As for the piece itself, the first chapter is a first-person account of a Bristol doctor visiting his late father's family in Ulster for the first time not long after the Great War (in which he served in the trenches, while they stayed safe at home wrapped up in their own concerns). Having always taken them at their own evaluation, he learns that they are not at all as they presented themselves in their own guilelessly self-serving accounts in the letters he has occasionally received from them. The fragment breaks off, however, before we actually get to meet them; all we get is a bit of the narrator's background and his long conversation with a self-satisfied cadger of drinks he runs into on the ferry over. So Lewis's "Irish novel" doesn't actually get as far as actually landing in Ireland itself -- though, to be fair, he opens by claiming that 'Belfast' begins at the Liverpool ferry terminal. Lewis's goal is clearly to let unlikeable characters reveal their character flaws through their speech, completely unaware of what a bad light they show themselves in, while the narrator forebears to make comment. Jane Austen cd pull this off; unsurprisingly it turns out the young C. S. Lewis had not mastered the art.
The second fragment is sometime later in the internal chronology of the story and consists of an argument between the doctor and a minister. The doctor's aunt is suffering from a terror of damnation, and the doctor accuses the minister of driving her mad with such nonsense. The minister responds that he considers a concern over salvation or damnation as a sign of mental health, not madness.
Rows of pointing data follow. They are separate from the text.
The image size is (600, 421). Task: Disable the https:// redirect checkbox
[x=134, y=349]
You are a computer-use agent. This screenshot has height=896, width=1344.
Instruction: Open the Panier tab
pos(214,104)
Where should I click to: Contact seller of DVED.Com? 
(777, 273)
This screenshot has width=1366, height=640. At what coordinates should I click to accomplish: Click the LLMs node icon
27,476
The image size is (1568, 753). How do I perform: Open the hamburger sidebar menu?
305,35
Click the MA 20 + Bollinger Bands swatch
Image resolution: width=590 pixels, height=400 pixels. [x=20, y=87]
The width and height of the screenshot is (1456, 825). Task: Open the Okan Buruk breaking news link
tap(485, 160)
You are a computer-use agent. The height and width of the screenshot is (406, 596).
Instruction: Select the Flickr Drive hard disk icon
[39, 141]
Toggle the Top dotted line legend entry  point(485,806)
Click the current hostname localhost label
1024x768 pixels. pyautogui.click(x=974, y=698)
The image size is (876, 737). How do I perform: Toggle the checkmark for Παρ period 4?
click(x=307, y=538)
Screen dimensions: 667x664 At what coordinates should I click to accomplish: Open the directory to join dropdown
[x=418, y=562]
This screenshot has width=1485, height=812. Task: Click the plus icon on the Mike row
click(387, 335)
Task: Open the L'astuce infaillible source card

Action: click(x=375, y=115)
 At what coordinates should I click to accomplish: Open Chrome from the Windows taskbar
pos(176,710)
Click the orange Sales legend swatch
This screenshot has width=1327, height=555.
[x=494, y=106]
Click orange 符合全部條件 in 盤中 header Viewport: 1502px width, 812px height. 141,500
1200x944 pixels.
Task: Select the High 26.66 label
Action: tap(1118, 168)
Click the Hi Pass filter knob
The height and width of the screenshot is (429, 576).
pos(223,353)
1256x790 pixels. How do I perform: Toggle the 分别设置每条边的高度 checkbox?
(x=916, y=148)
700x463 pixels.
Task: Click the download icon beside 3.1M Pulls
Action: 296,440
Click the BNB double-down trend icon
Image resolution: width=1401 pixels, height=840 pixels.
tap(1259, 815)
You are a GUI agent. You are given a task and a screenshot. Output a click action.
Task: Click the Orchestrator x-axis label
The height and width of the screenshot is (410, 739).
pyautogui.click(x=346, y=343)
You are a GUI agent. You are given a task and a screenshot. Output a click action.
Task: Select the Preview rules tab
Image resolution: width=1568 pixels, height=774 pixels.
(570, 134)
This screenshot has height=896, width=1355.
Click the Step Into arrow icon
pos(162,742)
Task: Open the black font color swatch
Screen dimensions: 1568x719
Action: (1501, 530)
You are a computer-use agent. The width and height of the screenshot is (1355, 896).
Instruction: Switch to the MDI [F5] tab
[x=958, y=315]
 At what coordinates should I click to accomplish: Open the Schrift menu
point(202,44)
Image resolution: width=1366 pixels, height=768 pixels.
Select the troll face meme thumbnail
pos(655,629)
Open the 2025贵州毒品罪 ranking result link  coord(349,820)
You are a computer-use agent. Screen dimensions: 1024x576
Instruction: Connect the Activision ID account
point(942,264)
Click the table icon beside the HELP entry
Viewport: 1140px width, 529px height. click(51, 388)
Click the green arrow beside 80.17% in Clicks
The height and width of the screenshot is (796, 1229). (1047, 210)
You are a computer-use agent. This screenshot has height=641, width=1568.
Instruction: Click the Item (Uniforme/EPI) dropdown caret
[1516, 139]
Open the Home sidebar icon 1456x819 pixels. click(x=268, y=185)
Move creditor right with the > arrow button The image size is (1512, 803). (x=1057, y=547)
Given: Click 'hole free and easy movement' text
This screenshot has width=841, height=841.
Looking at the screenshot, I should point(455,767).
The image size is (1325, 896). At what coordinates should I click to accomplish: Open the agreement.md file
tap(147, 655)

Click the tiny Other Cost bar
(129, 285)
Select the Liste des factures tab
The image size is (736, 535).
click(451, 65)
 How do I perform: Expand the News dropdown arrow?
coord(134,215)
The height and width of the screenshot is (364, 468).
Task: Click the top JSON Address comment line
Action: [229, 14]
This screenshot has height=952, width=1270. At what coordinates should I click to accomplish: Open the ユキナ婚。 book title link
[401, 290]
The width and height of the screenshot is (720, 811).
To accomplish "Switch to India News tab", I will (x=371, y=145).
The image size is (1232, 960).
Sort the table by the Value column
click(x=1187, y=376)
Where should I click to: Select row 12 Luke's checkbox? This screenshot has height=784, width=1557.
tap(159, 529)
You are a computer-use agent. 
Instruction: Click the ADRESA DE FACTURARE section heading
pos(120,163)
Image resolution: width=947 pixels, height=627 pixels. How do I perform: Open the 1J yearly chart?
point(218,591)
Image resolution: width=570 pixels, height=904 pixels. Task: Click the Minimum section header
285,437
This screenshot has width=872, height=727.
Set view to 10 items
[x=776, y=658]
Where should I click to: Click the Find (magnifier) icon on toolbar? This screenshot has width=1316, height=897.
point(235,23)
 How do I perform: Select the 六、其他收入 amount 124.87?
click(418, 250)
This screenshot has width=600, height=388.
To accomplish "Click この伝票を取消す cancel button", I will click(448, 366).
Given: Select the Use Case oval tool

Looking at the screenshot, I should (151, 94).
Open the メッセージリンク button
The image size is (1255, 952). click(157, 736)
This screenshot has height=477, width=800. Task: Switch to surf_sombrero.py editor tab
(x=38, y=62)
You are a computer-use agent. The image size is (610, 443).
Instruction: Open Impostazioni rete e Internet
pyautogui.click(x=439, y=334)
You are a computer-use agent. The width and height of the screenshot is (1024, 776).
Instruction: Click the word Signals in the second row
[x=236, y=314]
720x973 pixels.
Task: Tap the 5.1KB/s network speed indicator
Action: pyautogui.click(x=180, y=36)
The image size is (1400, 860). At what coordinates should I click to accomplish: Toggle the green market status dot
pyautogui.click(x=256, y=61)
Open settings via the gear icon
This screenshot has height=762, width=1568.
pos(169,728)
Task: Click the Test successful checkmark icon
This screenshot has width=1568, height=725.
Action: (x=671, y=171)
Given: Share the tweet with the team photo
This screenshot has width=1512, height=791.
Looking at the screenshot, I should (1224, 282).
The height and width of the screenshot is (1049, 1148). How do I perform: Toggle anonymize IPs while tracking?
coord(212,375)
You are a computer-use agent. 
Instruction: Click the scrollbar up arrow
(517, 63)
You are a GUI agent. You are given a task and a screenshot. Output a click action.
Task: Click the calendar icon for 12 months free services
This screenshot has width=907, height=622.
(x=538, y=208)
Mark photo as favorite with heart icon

The scene is not v. interesting as a piece of fiction (too talky; a thin fictional frame for a philosophical debate), but as documentation of Lewis's views it's fascinating. We know that at the time he wrote this,** Lewis was, from all accounts, in agreement with what he presents here as the doctor's point of view (the doctor also resembles young CSL in other ways we need not go into here). And yet we know that within a few years, Lewis had swung around 180 degrees and was fully in agreement with the minister's view. So can this passage be taken as a prefigurement of his shift? Or an example of how totally he switched his deepest held convictions? Or can it be read as occupying some middle ground, a way-station on the path?
The other interesting thing about this fragment is how it fits into the biographical narrative of Lewis as a failed author, which I discuss in my piece on his famous bargain with JRR Tolkien that resulted in THE LOST ROAD, OUT OF THE SILENT PLANET, PERELANDRA, THAT HIDEOUS STRENGTH, THE NOTION CLUB PAPERS, and THE DARK TOWER.*** It was through his discovery of A VOYAGE TO ARCTURUS and THE PLACE OF THE LION, and through that bargain, that Lewis concluded that genre fiction was the right medium for him, while Tolkien though he made a good-faith effort discovered the opposite was true for him: he had to follow his own, sui generis course. So it's interesting to see CSL here try his hand at a sort of local-color fiction, another genre outside the mainstream of his day.
And with this publication, I think we have pretty much all CSL's significant work now in print, except for his unfinished Morris-ian Arthurian romance THE QUEST OF BLEHERIS (about sixty pages) and his philosophical papers (which really shd be published in conjunction with Barfield's interlocking responses.
--John R.
*between brief headnote, notes, bibliography, and commentary by the editiors (David C. Downing and Bruce R. Johnson), it takes up pages 5-26 of this issue (VII. vol. 28).
**assuming Warnie got the date right, which seems a reasonable enough assumption -- esp. since he was compiling THE LEWIS PAPERS while living w. CSL (as I understand it, they were actually typed in a side-room in Lewis's office at Magdalen), and he cd easily have asked his brother when the work dated from. Were it not for that, I'd have thought it from the early twenties rather than towards the end of the decade.